◆ Reading passage ◆
----

At Dave’s family reunion in July, I found myself in conversation with a young relative about the apparent gender transition of a cousin of his generation. How do we witness and bless such major life events when so many people are un-churched these days, I wondered. And on the way home I heard a book review about a novel in which a couple develop an app to create custom rituals for non-religious people. The app goes viral, creating all sorts of disruptions in their lives and the life of the world. So I was primed to listen carefully later in the week to an interview on Radio Times with Robert P. Jones, founder and CEO of PRRI, the Public Religion Research Institute about recent changes in religious affiliation. This major survey, based on half a million interviews in which people self identify, has data right down to the county level, and includes Unitarian Universalists as a separate group, not lumping us under “all other” as usual.
What did I learn about the religious landscape? Here are the headlines:
- Two-thirds of the population are different kinds of Christians
- Five percent are non-Christian religious
- Two percent are UU — just behind Hindu and Others
The NONES – atheists, agnostics and those not affiliated with any religion have increased to one-quarter of the population.

----

◆ Records shown ◆
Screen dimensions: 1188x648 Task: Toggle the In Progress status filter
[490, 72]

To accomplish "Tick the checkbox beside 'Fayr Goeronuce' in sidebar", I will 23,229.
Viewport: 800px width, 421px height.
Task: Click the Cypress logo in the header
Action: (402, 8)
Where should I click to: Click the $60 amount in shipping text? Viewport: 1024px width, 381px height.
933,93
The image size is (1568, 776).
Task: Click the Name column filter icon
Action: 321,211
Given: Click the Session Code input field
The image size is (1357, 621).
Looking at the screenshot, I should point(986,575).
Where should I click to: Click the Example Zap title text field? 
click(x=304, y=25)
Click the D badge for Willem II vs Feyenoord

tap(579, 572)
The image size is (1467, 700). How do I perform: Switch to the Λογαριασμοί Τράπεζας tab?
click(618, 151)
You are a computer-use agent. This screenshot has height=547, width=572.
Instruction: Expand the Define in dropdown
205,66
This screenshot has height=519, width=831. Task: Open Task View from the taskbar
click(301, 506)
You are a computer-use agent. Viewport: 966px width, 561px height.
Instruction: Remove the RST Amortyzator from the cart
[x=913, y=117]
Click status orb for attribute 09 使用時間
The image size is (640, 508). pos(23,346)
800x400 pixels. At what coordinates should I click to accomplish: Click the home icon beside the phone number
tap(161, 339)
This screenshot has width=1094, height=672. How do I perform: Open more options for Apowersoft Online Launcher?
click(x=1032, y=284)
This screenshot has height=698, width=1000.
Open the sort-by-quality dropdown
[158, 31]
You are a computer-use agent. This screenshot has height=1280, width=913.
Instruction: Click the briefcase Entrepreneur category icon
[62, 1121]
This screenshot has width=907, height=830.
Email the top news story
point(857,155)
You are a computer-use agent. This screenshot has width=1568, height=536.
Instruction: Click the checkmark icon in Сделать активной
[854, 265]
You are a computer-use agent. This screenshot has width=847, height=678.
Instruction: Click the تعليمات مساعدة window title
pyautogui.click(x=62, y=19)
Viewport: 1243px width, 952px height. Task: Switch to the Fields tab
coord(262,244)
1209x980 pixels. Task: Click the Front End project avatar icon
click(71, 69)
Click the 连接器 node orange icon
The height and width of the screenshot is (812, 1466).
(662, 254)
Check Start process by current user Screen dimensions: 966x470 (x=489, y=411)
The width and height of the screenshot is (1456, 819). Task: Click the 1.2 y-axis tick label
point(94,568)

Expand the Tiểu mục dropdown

----

◆ Questions to answer ◆
(a) Decide whether each statement agrees with the passage about religious affiliation. For each, answer yes or no and quote the words of the passage that decide it.
(i) The survey was based on half a million interviews.
(ii) The survey counts Unitarian Universalists under "all other."
(iii) The interview with Robert P. Jones aired on Radio Times.
(b) In the passage about religious affiliation, copy the stretch from "What did I learn" through "of the population." word for word.
(c) Carry on the passage about religious affiliation, writing what follows its last sentence.

◆ Answers for each item ◆
(a)
(i) Yes: "This major survey, based on half a million interviews in which people self identify"
(ii) No: "includes Unitarian Universalists as a separate group, not lumping us under “all other” as usual"
(iii) Yes: "an interview on Radio Times with Robert P. Jones"

(b)
What did I learn about the religious landscape? Here are the headlines:
- Two-thirds of the population are different kinds of Christians
- Five percent are non-Christian religious
- Two percent are UU — just behind Hindu and Others
The NONES – atheists, agnostics and those not affiliated with any religion have increased to one-quarter of the population.

(c)
White evangelicals have declined starkly from about 25% in 2008 to 14.5% in 2020. They are declining especially among the young. The result is that their median age is 56 – not far off from the UU median age of 53, both above the median age of 47 for all Americans.
In the interview, Jones said that younger people are leaving some forms of Christianity over values like LBGTQ rights, reproductive freedom, the climate crisis, leaving the liberal faiths looking like 30 year-olds and the more conservative religions looking like 70 year-olds.
What does this mean for this congregation? Might those young NONES realize they could benefit from a spiritual community that reflects their values? Maybe they will come looking for liberal religious education for their children and life passage rituals for their families? Might you find ways to welcome them warmly, to offer them nurture and challenge, and to receive the new ideas and skills and challenges that they would bring? What will your new normal look like? Who do you want to be? How do you want to bless the world?